As long as the number and amount of fraudulent claims continues to escalate in Florida, higher liability loss trends are likely to go on as well. In 2010, the total liability losses and LAE were $8 billion; about one-third of this amount ($2.68 billion) reflects no-fault losses and LAE. If recent increases persist, total liability losses and LAE are expected to reach $9.1 billion in 2013. No-fault losses and LAE are anticipated to increase faster due to rapidly rising fraud costs. By 2013, no-fault losses and LAE will likely grow to at least $3.67 billion, or 40 percent of total liability losses and LAE.

Bringing no-fault costs under control will require transforming the liability system. Although Florida’s no-fault system is complicated, the areas rife with fraud are easy to identify and the solutions straightforward. There are four essential fraud-fighting fixes that can be enacted quickly:

  1. Allow a reasonable amount of time to investigate suspicious claims. Although the vast majority of insurance claims are currently paid in less than 30 days, fraudulent attorneys and claimants have learned to game the system with false delays and threats of bad faith legal action to demand extra bounties.
  2. Eliminate incentives for frivolous no-fault lawsuits by placing caps on attorney fees. Florida’s courts are now clogged with no-fault litigation because trial lawyers filing no-fault claims are routinely getting rewarded with bounties up to $500 per hour for their work. Not surprisingly, unscrupulous attorneys can spend years litigating disputes involving minimal amounts.
  3. Provide greater oversight of medical clinics by allowing private on-site inspections of premises to ensure the services are real. Fraudulent medical clinics are using loopholes in the state’s clinic licensing laws to avoid oversight, steal business from legitimate hospitals and medical providers, and focus on building up unnecessary services with or without the knowledge of the claimant.
  4. Prevent fraudulent unnecessary medical treatment by establishing reasonable treatment limits. Overuse of unnecessary non-emergency care provided by various health providers and overcharges by providers are key cost drivers in the Florida no-fault system, contributing to high no-fault losses.

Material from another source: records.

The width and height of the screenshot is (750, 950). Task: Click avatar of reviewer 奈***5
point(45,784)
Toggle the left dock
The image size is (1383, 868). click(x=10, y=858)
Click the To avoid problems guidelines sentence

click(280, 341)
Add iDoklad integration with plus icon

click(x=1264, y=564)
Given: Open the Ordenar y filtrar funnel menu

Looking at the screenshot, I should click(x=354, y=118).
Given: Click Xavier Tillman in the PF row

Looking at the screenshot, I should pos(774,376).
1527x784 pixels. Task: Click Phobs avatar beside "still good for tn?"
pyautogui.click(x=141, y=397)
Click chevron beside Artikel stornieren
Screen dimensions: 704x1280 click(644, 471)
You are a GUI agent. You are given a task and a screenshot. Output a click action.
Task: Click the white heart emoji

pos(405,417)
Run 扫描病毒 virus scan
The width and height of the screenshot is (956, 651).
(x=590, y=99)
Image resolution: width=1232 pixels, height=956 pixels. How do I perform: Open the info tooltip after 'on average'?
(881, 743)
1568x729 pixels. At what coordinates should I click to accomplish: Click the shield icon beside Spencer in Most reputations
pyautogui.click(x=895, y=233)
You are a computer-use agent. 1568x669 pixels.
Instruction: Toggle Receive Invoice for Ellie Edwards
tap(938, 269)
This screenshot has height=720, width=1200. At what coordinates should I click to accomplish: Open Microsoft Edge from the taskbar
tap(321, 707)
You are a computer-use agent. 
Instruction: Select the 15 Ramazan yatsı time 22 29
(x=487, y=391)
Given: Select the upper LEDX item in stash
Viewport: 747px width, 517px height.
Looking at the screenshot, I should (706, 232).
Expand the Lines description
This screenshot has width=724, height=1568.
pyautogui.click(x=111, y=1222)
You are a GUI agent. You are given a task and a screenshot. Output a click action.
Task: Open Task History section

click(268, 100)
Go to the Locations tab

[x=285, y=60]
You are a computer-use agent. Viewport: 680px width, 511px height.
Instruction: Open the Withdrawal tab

Related: Read the article "A Look Back at 2011" by Joan E. Collier.

Transforming Florida’s no-fault system will bring numerous benefits to consumers. Skyrocketing costs will be brought under control and slow the rate of premium growth. With the incentive of out-of-proportion fees removed, there will be less litigation of no-fault claims, further reducing costs to the system. Fraudulent medical clinics and providers will no longer be able to evade investigative tools such as examinations under oath and facility inspections, allowing fraudulent claims to be detected or deterred altogether. And reasonable limits on non-emergency care will not only preserve benefits for acute emergency care, but reduce costs by removing incentives for overuse of non-emergency medical services.

The vast majority of Florida drivers are honest insurance consumers, and they do not deserve to pay the nation’s highest prices due to rampant auto insurance fraud by a relatively few bad actors. It is time to get Florida’s rampant auto fraud under control.